The performance of the polarization converter can be further improved by optimizing the parameters, including the thickness and the period. An alternative way to expand the bandwidth is to combine structures33 resonant at different wavelengths (and carefully tune the coupling when combining them) and to explore multiple order modes of the system by tailoring the geometry of the structures44. The polarization purity can be enhanced by adding gratings above the structures43,44, which could be used to select the polarization of the incident and reflected waves.

Compared to other polarization converters, the proposed one performs better with simple geometry. Table S1 compares the proposed converter and other linear polarization converters. It can be observed that the proposed converter, with a reasonable relative thickness, has an ultra-wide operating frequency band in which the average PCR is greater than \(91\%\), demonstrating better performance.
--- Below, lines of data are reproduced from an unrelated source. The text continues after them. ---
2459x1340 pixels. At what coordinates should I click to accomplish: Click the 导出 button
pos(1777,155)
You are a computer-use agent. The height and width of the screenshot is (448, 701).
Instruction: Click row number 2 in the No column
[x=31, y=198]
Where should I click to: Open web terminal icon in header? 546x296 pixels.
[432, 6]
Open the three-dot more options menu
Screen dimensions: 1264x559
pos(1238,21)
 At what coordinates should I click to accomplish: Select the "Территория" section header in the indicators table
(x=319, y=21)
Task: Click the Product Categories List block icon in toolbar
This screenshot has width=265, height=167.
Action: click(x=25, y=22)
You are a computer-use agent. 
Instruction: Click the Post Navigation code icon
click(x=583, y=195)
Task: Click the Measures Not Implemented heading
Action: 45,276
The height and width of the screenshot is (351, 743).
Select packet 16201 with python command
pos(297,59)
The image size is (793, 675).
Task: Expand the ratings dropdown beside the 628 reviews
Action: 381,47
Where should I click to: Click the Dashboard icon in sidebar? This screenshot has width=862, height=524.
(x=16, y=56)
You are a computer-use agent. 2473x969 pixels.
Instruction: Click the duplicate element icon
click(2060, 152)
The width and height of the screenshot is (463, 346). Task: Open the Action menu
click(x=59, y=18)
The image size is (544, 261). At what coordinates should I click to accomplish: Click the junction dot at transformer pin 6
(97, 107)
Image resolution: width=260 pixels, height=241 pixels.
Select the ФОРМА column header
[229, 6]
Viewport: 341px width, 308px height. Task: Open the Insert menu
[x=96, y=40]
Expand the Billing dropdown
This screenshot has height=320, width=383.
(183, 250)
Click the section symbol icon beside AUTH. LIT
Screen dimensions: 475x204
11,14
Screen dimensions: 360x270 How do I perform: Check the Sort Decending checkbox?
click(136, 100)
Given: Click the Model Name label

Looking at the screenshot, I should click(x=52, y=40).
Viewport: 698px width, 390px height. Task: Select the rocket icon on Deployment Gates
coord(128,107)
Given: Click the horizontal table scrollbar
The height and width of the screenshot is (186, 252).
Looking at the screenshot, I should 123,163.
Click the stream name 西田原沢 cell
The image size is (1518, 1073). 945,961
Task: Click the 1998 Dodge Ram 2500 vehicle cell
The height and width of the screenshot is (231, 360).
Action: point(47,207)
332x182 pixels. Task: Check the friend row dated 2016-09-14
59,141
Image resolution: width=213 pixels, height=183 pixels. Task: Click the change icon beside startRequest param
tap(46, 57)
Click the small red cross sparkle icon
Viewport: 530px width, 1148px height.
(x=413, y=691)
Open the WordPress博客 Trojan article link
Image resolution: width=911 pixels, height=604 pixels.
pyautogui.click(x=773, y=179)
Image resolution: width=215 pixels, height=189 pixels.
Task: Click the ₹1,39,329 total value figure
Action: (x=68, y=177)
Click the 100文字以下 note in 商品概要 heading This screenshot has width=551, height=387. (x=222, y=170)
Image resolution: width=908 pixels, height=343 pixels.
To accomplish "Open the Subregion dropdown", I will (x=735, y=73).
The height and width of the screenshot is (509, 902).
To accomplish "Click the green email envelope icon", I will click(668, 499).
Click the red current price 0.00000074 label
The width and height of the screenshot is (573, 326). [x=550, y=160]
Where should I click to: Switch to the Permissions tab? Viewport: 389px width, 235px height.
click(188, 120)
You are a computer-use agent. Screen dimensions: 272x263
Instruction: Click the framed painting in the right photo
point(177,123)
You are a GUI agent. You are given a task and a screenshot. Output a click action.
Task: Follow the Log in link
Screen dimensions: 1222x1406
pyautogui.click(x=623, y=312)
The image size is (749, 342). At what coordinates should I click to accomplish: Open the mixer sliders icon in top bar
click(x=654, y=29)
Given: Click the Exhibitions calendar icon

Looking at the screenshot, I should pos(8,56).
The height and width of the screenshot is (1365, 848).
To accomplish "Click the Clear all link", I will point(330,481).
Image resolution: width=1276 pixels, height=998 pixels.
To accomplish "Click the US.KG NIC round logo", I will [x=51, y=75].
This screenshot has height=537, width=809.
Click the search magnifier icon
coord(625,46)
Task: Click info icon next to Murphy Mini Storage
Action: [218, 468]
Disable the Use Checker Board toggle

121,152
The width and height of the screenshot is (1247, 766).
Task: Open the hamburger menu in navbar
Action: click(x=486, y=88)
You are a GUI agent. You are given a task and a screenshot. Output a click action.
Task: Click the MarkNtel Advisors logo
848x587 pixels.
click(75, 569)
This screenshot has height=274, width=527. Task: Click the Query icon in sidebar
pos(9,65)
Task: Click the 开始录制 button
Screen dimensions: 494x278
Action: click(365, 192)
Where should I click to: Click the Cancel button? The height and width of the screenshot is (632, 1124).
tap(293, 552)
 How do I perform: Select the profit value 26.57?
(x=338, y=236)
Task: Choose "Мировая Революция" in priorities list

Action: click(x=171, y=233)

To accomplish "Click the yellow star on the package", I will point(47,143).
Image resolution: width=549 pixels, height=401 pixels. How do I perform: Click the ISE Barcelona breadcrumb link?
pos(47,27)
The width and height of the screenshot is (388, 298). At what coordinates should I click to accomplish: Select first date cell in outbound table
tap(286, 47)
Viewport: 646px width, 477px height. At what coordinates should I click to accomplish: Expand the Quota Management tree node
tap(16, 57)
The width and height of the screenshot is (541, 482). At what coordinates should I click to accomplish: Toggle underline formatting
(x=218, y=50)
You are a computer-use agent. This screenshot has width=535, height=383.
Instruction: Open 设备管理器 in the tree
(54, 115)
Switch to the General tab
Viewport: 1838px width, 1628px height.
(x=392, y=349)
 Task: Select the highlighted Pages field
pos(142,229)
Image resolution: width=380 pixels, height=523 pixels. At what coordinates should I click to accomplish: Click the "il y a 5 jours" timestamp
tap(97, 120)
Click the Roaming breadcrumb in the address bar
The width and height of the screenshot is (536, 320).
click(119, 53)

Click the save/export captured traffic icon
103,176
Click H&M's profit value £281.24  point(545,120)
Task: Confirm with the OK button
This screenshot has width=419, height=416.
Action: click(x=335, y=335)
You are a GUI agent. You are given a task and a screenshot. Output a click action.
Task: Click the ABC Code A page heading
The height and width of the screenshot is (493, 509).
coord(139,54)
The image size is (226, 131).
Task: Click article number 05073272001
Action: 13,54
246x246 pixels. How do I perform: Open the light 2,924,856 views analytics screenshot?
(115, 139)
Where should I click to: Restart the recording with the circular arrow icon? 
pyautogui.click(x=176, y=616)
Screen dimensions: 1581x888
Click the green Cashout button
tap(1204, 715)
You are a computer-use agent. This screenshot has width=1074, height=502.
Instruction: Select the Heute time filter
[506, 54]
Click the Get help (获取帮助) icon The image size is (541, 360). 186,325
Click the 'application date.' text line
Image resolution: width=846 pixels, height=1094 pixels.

We employed full-wave simulations for Maxwell’s equations (based on the finite element method) to evaluate the performance of the designed metasurface and validate our proposed method. While the measured PCR values in experiments may differ from the full-wave simulation results, these discrepancies are primarily attributed to experimental imperfections, which is out of the scope of this paper. Further analysis of the differences could benefit the design of broadband polarization-conversion metasurfaces.

Conclusion

This paper proposes a straightforward and informative method for devising broadband polarization conversion metasurfaces. The proposed method circumvents the costly computation involved in the traditional method by decomposing the system into two parts and separately calculating the response of each part. The dimensions of the system can be selected based on the phase difference in the response between the two parts to achieve a high PCR. A fitness function is defined to predict the bandwidth of the linear polarization conversion. We demonstrated that the proposed method can guide us to readily devise a metasurface with broadband polarization conversion while requiring significantly less computation than the traditional method.

As an example, we design a polarization-conversion metasurface operating in the frequency range from 10.1 to 29.1 GHz with a relative bandwidth of \(97\%\). The average PCR for the frequencies from 10.9 to 28.5 GHz is over \(91\%\), demonstrating its better performance than other polarization converters. The proposed metasurface has potential applications in radar systems, satellite communication, and system requiring THz and GHz wireless communication. Furthermore, the proposed method can be extended to other complex structures and other configurations.